God in schools creates values; but wall of separation needed

SENATOR SIMON: In the church-state, [you said] in Policy Review magazine, “My mother says that when they took God out of the schools, the schools went to hell. She may be right. Religion is certainly a source of positive values, and we need all the positive values in the schools that we can get.” Since 1971, the Court has followed a three-part Lemon criteria: 1) does it have a secular purpose? 2) is its effect to advance or inhibit religion? 3) does it excessively entangle government and religion? Do you think they are reasonable criteria?

JUDGE THOMAS: I am aware of the tests enunciated in Lemon v. Kurtzman. I have no personal disagreement with the tests, but I say that recognizing how difficult it has been for the Court to address [numerous specifics].

I think the wall of separation is an appropriate metaphor. W all would like to keep the government out of our beliefs, and we would want to keep a separation between our religious lives and the government.

Source: Senate Confirmation Hearings Sep 11, 1991

Taxpayer funding OK for parochial school materials.

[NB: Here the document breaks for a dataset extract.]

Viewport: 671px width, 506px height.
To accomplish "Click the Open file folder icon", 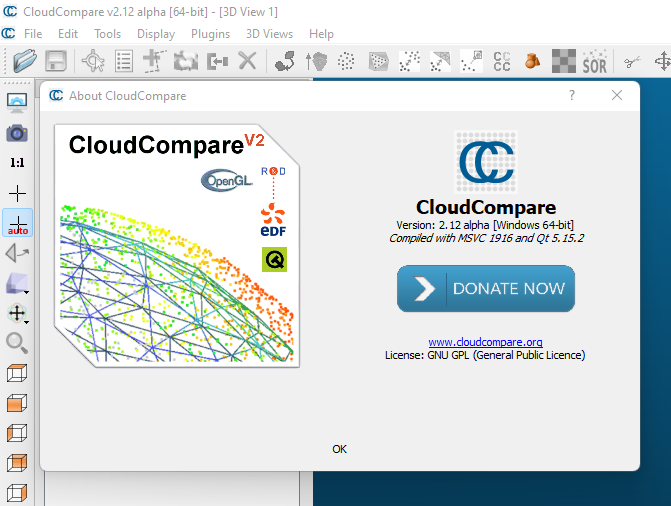I will 25,61.
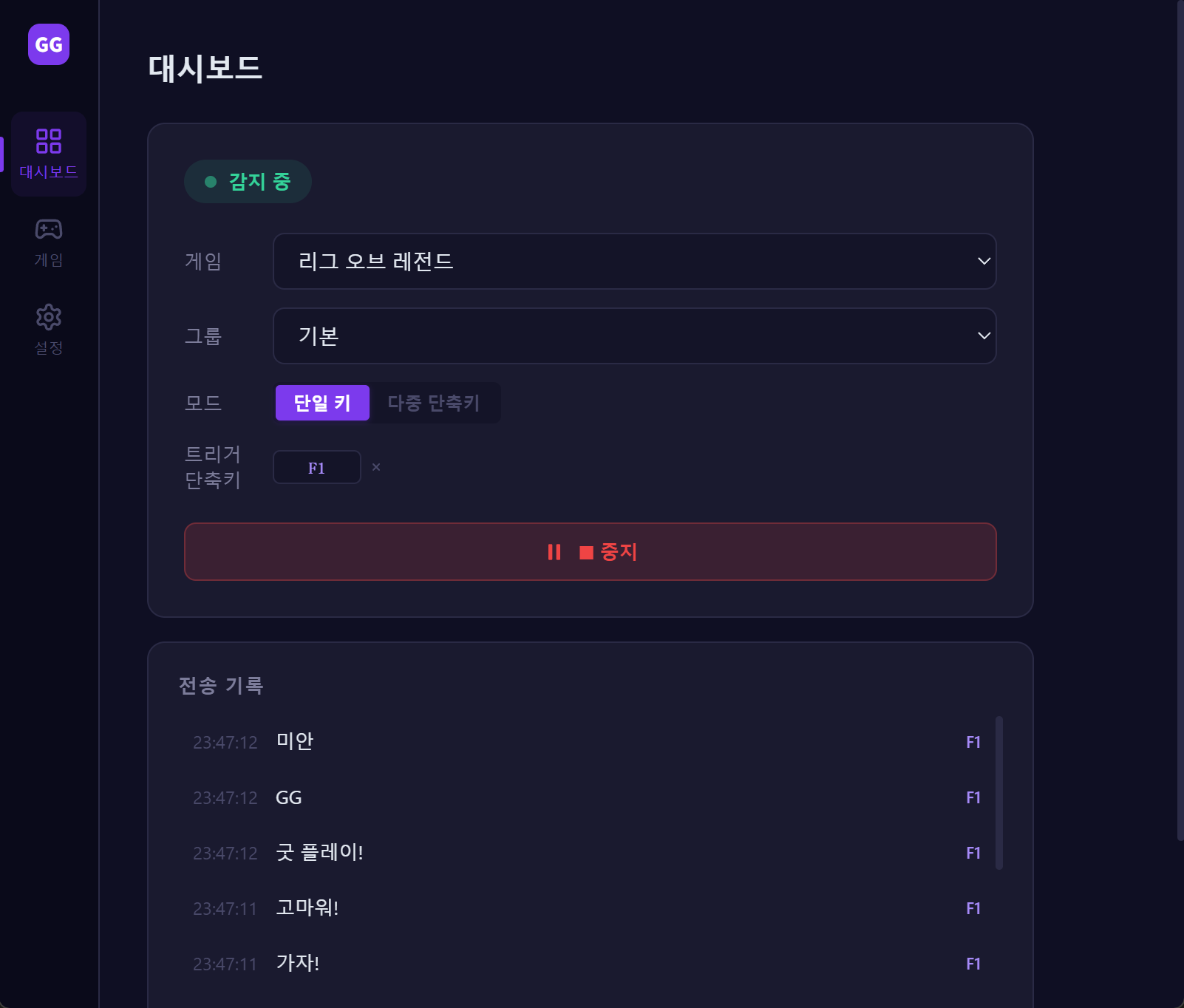Toggle the 감지 중 status badge

248,180
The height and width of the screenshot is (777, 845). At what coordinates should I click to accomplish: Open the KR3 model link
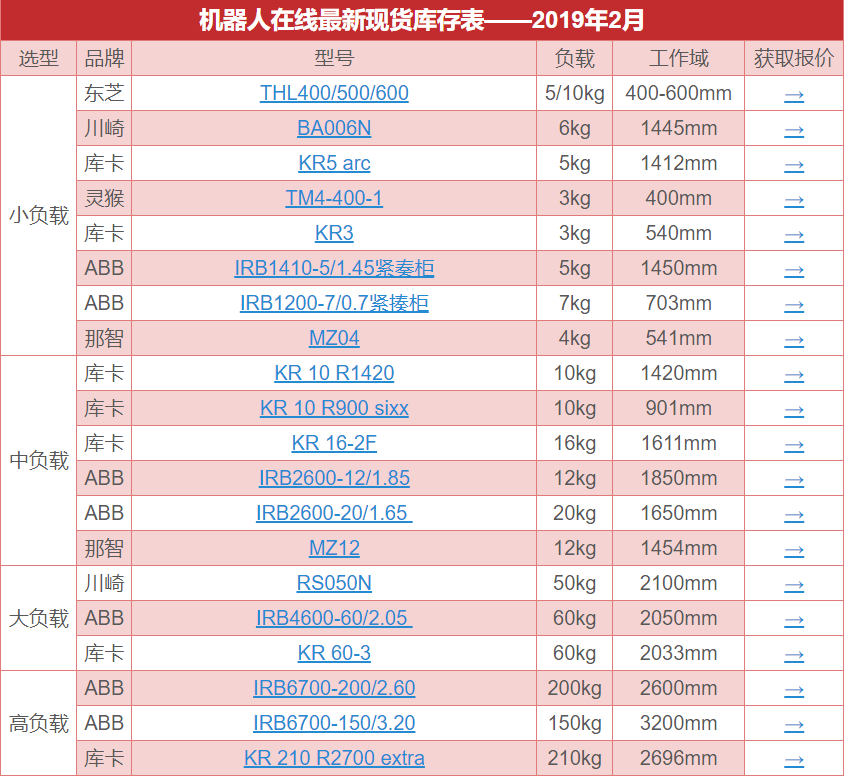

Justice Thomas wrote the Court's decision on MITCHELL v. HELMS on Jun 28, 2000:

Chapter 2 of the Education Consolidation and Improvement Act channels federal funds for educational materials such as library media and computer software, to public and private schools to implement “secular, neutral, and nonideological” programs. About 30% of Chapter 2 funds spent in Jefferson Parish, Louisiana, are allocated for private schools, most of which are religiously affiliated. Respondents filed suit alleging that Chapter 2 violated the First Amendment’s Establishment Clause.

Held:

(Thomas, joined by Rehnquist, Scalia, and Kennedy)
Chapter 2, as applied in Jefferson Parish, is not a law respecting an establishment of religion simply because many of the private schools receiving Chapter 2 aid in the parish are religiously affiliated.

Concurrence:

(O’Connor, joined by Breyer)
The expansive scope of the plurality’s rule is troubling. First, the plurality’s treatment of neutrality comes close to assigning that factor singular importance in the future adjudication of Establishment Clause challenges to government school-aid programs. Second, the plurality’s approval of actual diversion of government aid to religious indoctrination is in tension with our precedents and is unnecessary to decide this case. [Within those limits], I concur in the judgment.

Dissent:

(Souter, joined by Stevens and Ginsburg)
The First Amendment’s Establishment Clause bars the use of public funds for religious aid. The plurality is candid in pointing out the extent of actual diversion of Chapter 2 aid to religious use in the case before us, and equally candid in saying it does not matter. To the plurality there is nothing wrong with aiding a school’s religious mission; the only question is whether religious teaching obtains its tax support under a formally evenhanded criterion of distribution. The plurality equates a refusal to aid religious schools with hostility to religion. I respectfully dissent.